In recipients of allogeneic HSCT, identification of patients at high risk for hematologic relapse and use of interventions post-transplant to augment the graft-versus-tumor effect are possible areas of donor chimerism kinetics. Some investigations [8,15] evaluate that the results of chimerism monitoring confirm that the failure of achieving a CDC or missing from CDC can predict the hematologic relapse of the disease. Many studies focus on the prediction effect of the donor chimerism of some date following transplant, some are succeed [28,29], and some are failed [30]. In our previous study [20,23], it failed to predict for relapse such as day 28 after transplant. But the dynamic monitoring for chimerism status can individually predict the outcome of patients. Therefore, it is possible that hematologic relapse can be predicted earlier by chimerism status and prevented by some treatment. Then the problem is how to predict for hematologic relapse.

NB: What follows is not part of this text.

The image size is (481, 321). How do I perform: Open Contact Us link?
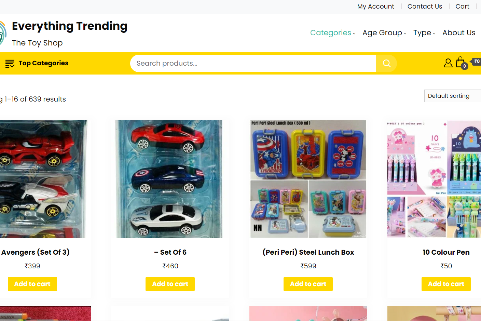tap(425, 6)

Actually it is useful in some disease to target selected sub-populations in order to have an earlier detection of hematologic relapse on cell fractions [25]. In our previous study [23], we found that although decreased donor chimerism was observed in all of patients with hematological relapse (100%), it was found to be ineffective to predict the occurrence of relapse by monitoring donor chimerism of the whole sample of PB and BM as compared with the subsets. In this study, the positive predictive value of declining donor chimerism in BMB, BMT, BMNK and PBB for hematologic relapse were 11.6%, 0%, 0% and 0% under close monitoring in patients with B-ALL. Only the donor chimerism in BMB significantly decreased in the group with hematologic relapse as compared with the group without hematologic relapse (P = 0.00, Independent-samples T test) in patients with B-ALL, while no significant difference was found in the donor chimerism in BMT, BMNK, PBB (P>0.05, Independent-samples T test) in patients with B-ALL. Hence, the observation of donor chimerism decrease of BMB can be used to predict the occurrence of hematologic relapse in patients with B-ALL.

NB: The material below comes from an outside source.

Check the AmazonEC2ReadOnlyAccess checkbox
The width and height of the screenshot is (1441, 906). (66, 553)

Some studies suggest special cell subsets could predict for relapse, such as T-cell in ALL, AML and NHL [31], CD34 cell in MDS and AML [32]. In our previous study [23], data show the declining donor chimerism in B-cell could not predict for hematologic relapse in patients with non-B-ALL. In this study, although the frequency of declining donor chimerism of T-cell was more than that of NK-cell at the point of hematologic relapse, the median drop of donor chimerism in PBT and BMT were 0% and 0% one or two weeks prior to hematologic relapse. The declining donor chimerism in T-cell could not be used to predict the hematologic relapse in patients with non-B-ALL.

The median drop of donor chimerism in PBNK and BMNK were 5.9% and 2.8% one or two weeks prior to hematologic relapse. The donor chimerism in PBNK significantly decreased prior to hematologic relapse in the group with hematologic relapse as compared with the group without hematologic relapse (P = 0.022, Independent-samples T test). Donor chimerism decrease in PBNK was associated with a somewhat increased risk of hematologic disease recurrence.

In summary, decreasing donor chimerism of PBNK and BMB cells can be detected and predictive for hematologic relapse of patients with non-B-ALL and B-ALL by sequentially quantitative monitoring of their chimerism which sorted by FACS. Our results reveal a more effective path to individually predict for hematologic relapse by dynamic monitoring different cell lineages in different disease. Future studies are needed to address more samples to verify them.